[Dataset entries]

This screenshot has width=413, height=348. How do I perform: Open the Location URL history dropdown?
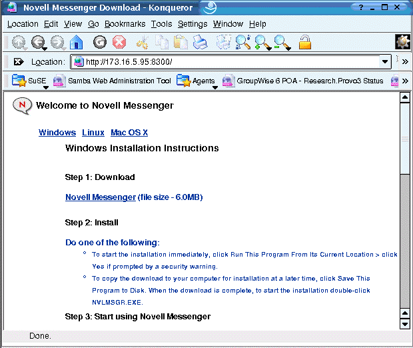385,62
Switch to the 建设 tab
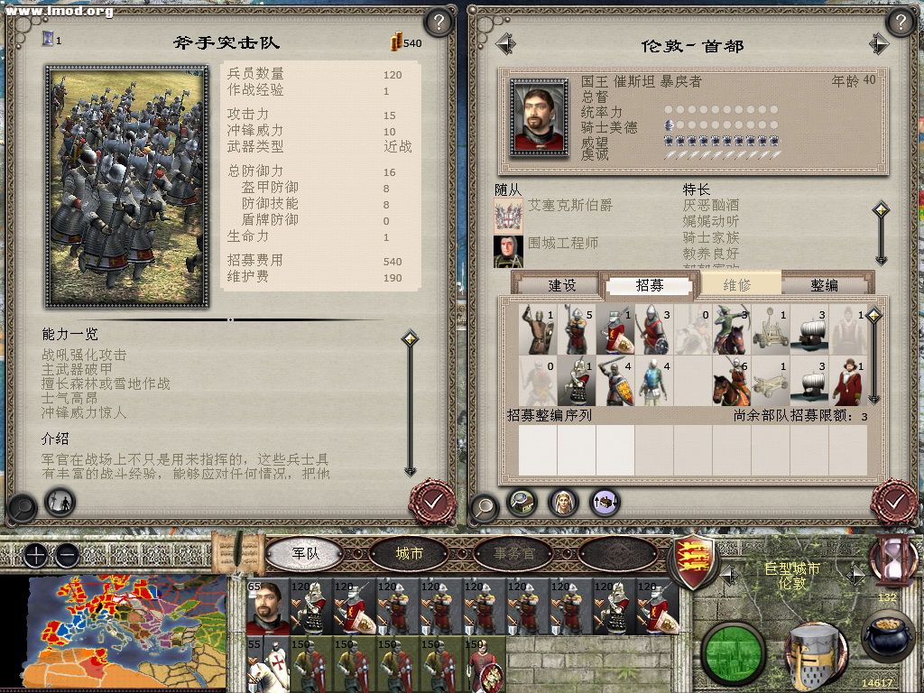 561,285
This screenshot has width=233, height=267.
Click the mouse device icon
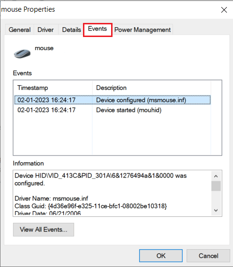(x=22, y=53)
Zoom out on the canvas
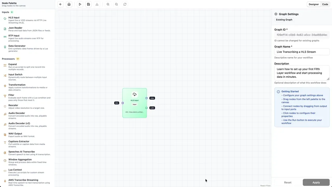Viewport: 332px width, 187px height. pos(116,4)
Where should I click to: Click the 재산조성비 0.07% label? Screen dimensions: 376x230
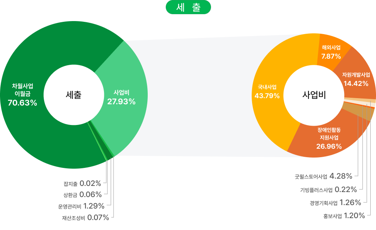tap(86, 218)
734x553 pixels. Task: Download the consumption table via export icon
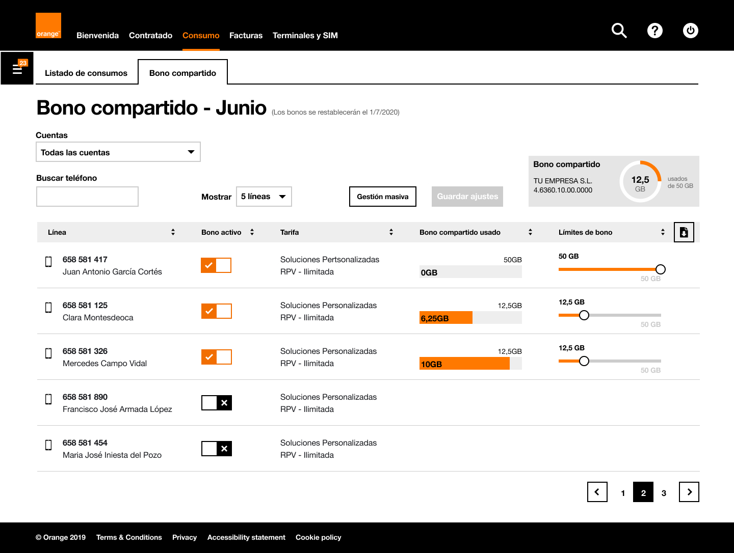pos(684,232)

EXERCISE PROMPT:
The data should be printed again unchanged; leave its pictures out.

RESULT OF THE EXERCISE:
This screenshot has width=413, height=348. How do I perform: Open the Location URL history dropdown?
385,62
Switch to the 建设 tab
 561,285
This screenshot has width=233, height=267.
Click the mouse device icon
(x=22, y=53)
Zoom out on the canvas
Viewport: 332px width, 187px height. pos(116,4)
Where should I click to: Click the 재산조성비 0.07% label? Screen dimensions: 376x230
tap(86, 218)
734x553 pixels. Task: Download the consumption table via export icon
pos(684,232)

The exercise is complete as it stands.